A história brasileira, seja no período colonial, seja no período pós 1822, sempre foi marcada por profundas desigualdades sociais, especialmente no que diz respeito aos brancos e negros. Com a abolição da escravatura em 13 de maio de 1888, através da Lei Áurea, os negros finalmente foram declarados livres e já se poderiam considerar cidadãos brasileiros.
"A abolição do regime servil, em 1888, deixou a massa de ex-escravos nas posições mais baixas da hierarquia sócio-econômica". (HASENBALG; SILVA, 1988, p.121). A partir daí o que se deu foi a total exclusão e marginalização da maioria dos negros brasileiros, amparada pela substituição da mão-de-obra por imigrantes europeus.

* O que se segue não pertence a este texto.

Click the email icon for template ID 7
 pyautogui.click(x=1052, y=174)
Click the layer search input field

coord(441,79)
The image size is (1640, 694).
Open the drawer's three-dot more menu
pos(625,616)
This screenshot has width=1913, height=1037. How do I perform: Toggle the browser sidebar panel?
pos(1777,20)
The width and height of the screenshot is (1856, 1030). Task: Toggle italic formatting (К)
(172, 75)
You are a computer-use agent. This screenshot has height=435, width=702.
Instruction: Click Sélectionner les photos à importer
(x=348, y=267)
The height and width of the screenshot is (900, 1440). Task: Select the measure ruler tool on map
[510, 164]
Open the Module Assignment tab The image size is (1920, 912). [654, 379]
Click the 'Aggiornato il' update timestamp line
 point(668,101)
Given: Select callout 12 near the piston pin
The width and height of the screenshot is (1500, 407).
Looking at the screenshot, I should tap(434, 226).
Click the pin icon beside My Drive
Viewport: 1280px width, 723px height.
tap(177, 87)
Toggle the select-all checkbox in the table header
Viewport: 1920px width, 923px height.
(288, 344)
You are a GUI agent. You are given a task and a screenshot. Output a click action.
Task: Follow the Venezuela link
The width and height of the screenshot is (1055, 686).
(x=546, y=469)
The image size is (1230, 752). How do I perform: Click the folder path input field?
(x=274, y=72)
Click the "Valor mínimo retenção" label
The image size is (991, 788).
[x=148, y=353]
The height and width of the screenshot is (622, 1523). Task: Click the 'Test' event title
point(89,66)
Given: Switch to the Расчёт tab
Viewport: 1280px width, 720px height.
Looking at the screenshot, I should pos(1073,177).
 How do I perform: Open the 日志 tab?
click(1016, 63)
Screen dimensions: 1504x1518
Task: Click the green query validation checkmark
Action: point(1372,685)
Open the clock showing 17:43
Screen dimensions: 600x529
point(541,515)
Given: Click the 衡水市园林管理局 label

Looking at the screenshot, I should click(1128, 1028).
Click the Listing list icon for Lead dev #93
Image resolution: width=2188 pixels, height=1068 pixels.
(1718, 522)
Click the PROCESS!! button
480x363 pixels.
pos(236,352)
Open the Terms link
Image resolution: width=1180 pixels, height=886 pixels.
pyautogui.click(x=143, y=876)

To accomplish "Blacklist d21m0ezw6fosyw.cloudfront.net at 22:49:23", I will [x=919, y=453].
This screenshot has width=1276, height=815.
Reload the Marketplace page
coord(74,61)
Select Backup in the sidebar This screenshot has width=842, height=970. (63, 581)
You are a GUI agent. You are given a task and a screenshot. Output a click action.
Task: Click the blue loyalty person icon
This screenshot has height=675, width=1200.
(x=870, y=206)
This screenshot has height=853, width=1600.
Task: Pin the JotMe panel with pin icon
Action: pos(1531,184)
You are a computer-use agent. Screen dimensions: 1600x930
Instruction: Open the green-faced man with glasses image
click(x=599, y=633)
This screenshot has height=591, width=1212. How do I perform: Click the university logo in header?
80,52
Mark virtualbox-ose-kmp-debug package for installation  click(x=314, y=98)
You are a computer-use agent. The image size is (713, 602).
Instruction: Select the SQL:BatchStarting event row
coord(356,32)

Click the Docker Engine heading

"A solução imigracionista articulava-se (...) como parte de um projeto de modernização do país a mais longo prazo, no qual o embranquecimento da população nacional contava como uma das conseqüências mais desejadas". (HASENBALG; SILVA, 1988, p RAZÕES. 129) 32.
Particularmente, no Rio Grande do Sul, o embranquecimento, ou branqueamento, como queiram da população, estava amparada em teorias racistas que vigoravam naquele período e que exaltavam os povos da Europa e que subjugavam os negros, índios e orientais como raças inferiores e cheias de influências negativas. O que se buscava com a imigração era mudar a cor da população brasileira e extirpar cada vez mais o negro da sociedade.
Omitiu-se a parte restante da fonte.